Description
I have an onnx model, whose output has beed verified to be almost identical with my original PyTorch model.
After I convert it to tensorrt engine, the output changes too much. I don’t know if there is any tool I can use to debug and locate the place where error produced between onnx and trt?
Environment
nvidia docker container 22.12
Relevant Files
Here is the onnx model: https://cloud.tsinghua.edu.cn/f/8e1a7623952946c7bb76/?dl=1
Steps To Reproduce
Use this script to reproduce:
import os
import torch
import torch.nn as nn
import tensorrt as trt
TRT_LOGGER = trt.Logger()
trt.init_libnvinfer_plugins(TRT_LOGGER, '')
def load_engine(engine_file_path):
assert os.path.exists(engine_file_path)
print("Reading engine from file {}".format(engine_file_path))
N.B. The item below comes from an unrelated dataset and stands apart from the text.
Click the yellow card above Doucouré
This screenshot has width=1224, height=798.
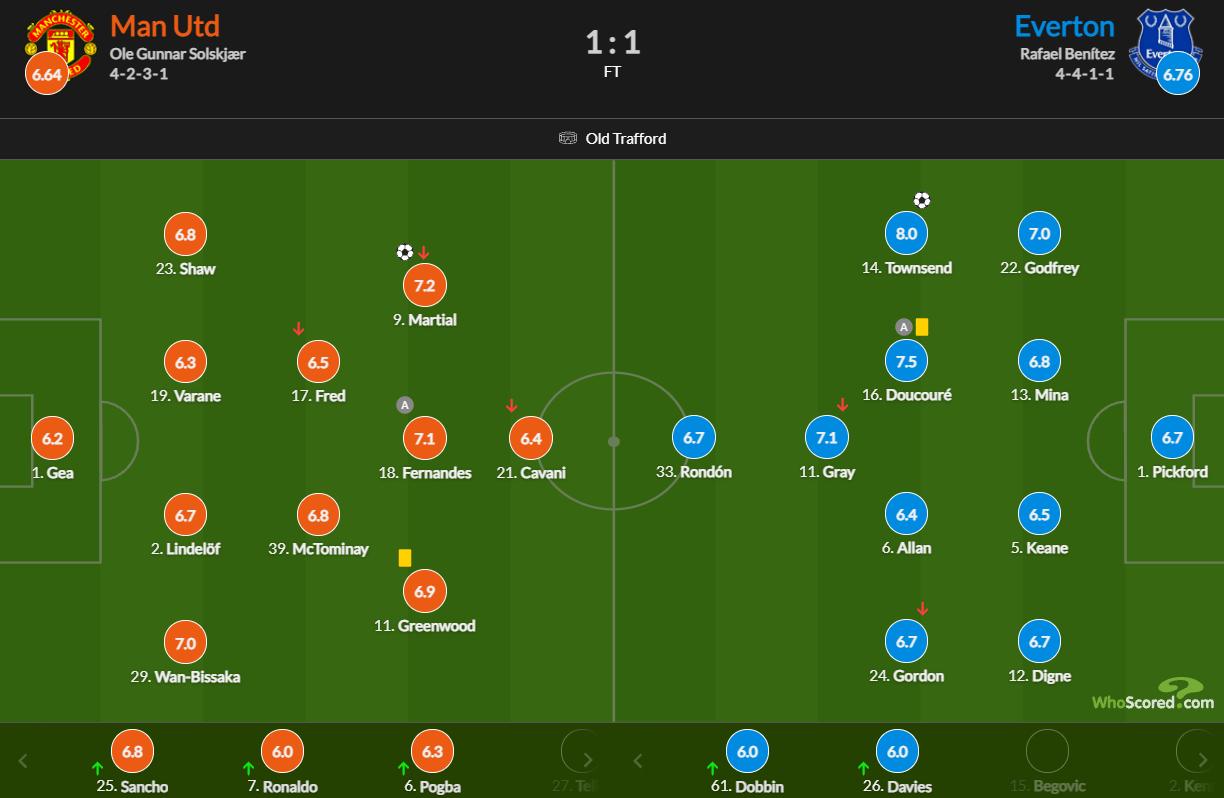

with open(engine_file_path, "rb") as f, trt.Runtime(TRT_LOGGER) as runtime:
return runtime.deserialize_cuda_engine(f.read())
from torch.testing._internal.common_utils import numpy_to_torch_dtype_dict
def get_trt_stuff(engine_path):
engine = load_engine(engine_path)
context = engine.create_execution_context()
inputs_dict = {}
outputs_dict = {}
bindings = []
for binding in engine:
binding_idx = engine.get_binding_index(binding)
# size = trt.volume(context.get_binding_shape(binding_idx))
dtype = trt.nptype(engine.get_binding_dtype(binding))
shape = tuple(context.get_binding_shape(binding_idx))
if engine.binding_is_input(binding):
inputs_dict[binding] = torch.empty(*shape, dtype=numpy_to_torch_dtype_dict[dtype], device='cuda')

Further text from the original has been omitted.